Dive Brief:
- Private health-insurance exchanges, pitched as a promising alternative to traditional group healthcare plans, don't seem to be getting much traction among large employers, according to Human Resource Executive (HRE).
- For example, the article cited Mercer's 2015 National Survey of Employer-Sponsored Health Plans, which found that only 6% of large employers either use a private exchange or plan to implement one in time for open enrollment in 2016.

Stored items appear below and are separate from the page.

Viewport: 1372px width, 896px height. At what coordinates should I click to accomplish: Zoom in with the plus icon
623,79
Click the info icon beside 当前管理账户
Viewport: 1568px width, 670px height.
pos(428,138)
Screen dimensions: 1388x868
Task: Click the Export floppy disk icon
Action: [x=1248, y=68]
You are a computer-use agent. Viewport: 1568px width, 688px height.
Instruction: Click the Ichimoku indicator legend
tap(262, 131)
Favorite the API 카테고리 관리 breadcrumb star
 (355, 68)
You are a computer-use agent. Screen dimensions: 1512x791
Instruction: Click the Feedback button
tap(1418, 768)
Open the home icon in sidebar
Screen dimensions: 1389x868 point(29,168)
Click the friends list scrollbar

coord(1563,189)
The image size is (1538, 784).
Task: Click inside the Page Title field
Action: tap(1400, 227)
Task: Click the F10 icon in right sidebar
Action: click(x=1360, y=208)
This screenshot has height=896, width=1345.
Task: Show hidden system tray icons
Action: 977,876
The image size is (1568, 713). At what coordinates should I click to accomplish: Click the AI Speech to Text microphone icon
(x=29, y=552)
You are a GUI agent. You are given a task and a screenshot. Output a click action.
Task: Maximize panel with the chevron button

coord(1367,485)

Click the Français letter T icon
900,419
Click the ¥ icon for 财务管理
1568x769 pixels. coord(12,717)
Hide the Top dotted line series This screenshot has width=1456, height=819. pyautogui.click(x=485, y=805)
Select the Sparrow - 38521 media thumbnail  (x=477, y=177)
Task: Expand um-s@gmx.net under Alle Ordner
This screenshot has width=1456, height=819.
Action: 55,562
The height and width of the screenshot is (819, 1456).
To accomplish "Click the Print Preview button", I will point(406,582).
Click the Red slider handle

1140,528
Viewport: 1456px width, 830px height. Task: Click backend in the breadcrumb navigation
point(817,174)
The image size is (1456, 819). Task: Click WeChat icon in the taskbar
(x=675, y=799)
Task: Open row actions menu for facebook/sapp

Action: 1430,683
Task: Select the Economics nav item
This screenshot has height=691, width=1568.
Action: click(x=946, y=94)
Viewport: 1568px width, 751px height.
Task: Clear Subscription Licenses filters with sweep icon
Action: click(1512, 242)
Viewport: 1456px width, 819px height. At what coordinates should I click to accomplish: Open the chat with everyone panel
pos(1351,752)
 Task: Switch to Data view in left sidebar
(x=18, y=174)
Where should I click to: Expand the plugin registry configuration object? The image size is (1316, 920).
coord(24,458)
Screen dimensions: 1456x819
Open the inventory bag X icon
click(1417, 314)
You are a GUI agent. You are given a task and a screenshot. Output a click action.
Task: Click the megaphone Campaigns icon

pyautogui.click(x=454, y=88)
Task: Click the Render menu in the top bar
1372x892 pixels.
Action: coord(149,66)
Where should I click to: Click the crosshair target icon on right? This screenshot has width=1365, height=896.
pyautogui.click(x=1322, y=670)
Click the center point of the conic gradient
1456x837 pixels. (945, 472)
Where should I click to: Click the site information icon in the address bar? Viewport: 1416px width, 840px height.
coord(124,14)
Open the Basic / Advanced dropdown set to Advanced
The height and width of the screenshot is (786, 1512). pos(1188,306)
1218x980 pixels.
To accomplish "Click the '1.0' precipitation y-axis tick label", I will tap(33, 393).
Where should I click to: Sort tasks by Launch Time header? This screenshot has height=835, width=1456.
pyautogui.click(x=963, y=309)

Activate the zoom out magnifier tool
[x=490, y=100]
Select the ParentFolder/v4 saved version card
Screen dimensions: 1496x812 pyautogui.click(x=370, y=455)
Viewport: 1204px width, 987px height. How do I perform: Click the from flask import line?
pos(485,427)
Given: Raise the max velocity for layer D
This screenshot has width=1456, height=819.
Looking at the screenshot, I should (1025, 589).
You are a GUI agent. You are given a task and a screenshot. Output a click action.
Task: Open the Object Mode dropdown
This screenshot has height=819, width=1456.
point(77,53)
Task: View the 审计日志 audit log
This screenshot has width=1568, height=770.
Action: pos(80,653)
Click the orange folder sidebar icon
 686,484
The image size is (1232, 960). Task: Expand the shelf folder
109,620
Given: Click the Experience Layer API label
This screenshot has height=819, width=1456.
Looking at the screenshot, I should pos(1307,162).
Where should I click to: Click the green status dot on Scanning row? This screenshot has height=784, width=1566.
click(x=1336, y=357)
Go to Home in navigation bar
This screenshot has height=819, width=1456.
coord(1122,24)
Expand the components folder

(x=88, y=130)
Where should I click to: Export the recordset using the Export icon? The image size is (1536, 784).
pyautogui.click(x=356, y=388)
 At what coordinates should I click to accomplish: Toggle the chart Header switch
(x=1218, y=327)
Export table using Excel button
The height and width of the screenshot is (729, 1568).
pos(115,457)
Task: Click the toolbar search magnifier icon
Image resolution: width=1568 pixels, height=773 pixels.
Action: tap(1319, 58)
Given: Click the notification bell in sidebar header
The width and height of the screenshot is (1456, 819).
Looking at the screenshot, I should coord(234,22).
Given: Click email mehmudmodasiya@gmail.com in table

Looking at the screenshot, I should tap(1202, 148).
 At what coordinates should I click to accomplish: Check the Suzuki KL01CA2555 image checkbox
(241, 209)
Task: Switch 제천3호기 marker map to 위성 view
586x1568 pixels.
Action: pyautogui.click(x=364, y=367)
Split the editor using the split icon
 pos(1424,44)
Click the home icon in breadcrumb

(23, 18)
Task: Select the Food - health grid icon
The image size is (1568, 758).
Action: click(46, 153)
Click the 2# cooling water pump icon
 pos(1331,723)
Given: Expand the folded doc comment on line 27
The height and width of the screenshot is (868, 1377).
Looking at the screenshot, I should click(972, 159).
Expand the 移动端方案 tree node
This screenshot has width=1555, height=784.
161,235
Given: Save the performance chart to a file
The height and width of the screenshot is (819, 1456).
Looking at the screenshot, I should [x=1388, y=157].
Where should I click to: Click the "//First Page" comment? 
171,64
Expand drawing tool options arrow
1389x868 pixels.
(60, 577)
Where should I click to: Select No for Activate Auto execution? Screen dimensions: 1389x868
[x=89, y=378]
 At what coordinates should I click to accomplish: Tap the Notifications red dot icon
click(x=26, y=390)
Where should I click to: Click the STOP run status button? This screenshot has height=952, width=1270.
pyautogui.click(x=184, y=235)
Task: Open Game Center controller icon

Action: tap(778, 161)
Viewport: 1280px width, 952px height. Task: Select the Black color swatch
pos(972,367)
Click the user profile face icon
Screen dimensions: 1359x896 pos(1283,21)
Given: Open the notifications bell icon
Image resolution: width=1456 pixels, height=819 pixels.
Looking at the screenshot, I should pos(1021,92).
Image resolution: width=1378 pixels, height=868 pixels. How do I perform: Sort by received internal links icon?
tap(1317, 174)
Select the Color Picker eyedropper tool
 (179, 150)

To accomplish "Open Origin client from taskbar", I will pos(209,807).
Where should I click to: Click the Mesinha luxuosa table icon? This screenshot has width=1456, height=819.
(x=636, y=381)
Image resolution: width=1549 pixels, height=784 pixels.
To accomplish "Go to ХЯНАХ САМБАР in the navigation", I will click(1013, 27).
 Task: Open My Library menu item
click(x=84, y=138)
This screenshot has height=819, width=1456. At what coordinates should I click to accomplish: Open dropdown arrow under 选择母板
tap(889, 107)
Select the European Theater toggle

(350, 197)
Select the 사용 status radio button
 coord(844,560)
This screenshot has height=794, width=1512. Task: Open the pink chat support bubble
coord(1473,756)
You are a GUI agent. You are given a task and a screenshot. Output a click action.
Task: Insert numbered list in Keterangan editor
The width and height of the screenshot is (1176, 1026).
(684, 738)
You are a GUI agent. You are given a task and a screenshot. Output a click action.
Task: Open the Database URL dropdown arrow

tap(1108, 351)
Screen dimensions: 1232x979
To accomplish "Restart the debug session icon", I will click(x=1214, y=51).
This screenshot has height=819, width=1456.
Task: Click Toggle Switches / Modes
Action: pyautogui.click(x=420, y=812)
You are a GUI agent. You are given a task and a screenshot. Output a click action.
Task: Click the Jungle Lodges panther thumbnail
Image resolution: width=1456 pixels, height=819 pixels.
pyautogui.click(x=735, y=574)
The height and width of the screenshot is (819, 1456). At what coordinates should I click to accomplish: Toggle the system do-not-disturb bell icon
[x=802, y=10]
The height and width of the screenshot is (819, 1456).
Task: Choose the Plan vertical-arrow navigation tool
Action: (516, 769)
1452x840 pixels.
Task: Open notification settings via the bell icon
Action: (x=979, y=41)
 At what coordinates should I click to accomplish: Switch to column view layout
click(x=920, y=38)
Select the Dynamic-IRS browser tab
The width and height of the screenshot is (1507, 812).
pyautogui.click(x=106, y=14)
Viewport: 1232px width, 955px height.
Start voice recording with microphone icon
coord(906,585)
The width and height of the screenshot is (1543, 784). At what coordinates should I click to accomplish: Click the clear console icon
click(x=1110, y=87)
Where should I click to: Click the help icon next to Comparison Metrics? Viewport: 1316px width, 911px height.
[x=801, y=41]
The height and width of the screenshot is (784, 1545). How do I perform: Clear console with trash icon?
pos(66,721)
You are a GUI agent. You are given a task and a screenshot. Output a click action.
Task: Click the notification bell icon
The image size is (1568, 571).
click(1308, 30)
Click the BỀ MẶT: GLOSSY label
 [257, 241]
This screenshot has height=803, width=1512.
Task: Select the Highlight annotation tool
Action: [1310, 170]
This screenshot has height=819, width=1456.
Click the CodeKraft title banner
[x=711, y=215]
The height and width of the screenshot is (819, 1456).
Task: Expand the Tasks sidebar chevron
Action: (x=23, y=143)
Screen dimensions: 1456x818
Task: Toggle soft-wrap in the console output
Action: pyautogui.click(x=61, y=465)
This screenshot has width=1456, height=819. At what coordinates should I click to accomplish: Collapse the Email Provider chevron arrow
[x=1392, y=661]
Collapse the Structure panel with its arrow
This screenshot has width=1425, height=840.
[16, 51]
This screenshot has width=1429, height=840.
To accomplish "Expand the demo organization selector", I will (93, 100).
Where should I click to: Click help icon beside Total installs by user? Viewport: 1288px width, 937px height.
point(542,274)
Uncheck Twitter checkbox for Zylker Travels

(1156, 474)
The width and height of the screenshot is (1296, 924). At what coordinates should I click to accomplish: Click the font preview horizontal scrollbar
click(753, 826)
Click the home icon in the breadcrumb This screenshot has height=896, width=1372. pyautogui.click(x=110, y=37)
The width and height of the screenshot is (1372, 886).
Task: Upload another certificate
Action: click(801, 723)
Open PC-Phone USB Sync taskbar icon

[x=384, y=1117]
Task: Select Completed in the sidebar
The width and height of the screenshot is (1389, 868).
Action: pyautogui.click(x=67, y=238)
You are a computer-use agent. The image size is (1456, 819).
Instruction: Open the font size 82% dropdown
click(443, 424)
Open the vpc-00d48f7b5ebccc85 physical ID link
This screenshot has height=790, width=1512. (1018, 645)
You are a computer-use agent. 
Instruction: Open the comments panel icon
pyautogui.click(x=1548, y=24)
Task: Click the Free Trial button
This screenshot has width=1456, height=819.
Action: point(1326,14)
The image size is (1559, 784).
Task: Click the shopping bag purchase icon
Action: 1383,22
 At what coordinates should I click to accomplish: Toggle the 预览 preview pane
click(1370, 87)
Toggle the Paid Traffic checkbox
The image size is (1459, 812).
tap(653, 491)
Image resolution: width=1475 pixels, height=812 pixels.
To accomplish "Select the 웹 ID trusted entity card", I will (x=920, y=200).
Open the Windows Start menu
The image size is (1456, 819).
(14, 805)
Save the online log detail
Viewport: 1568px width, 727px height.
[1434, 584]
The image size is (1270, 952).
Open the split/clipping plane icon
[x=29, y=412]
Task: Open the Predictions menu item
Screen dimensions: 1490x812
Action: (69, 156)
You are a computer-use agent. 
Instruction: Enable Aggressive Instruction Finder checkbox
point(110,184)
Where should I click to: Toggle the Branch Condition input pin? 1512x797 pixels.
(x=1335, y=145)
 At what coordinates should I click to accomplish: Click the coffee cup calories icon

- HRE also mentioned Starbucks' recent decision to move its 160,000 workers to a private health-insurance exchange, designed and delivered by Aon, as one large employer swimming against the tide right now.
Dive Insight:
Starbucks' move notwithstanding, Pacific Resources, an independent employee benefits advisory firm in Chicago, told HRE that its online survey found Fortune 1000-ranked companies cited unproven cost savings (64.6%) and potential employee disruption (53.9%) as their main problems with the private exchange model. Plus, close to 60% of respondents said they are not confident that private exchanges can replace established models of giving healthcare benefits to active employees. Along those lines, 42% have no plans to evaluate private exchanges, 28.9% decided to pass after exploring the option, and 80% "want help evaluating" exchange vendors.
In Starbucks' case, Ron Crawford, Starbucks vice president of global benefits, said in the Starbucks announcement that much like using an online travel app, employees will be able to navigate an easy-to-use online platform to choose between more insurance carriers and coverage levels at more competitive prices to help them "find the right plan for their own needs."
While large employers seemingly remain unconvinced during the ongoing debate, Starbucks is doubling down on its efforts to attract and retain talent, based on the latest series of benefits-directed announcements including higher hourly wages and free college tuition. Also, there has been growth with the exchanges in the middle market, according to a report from Accenture.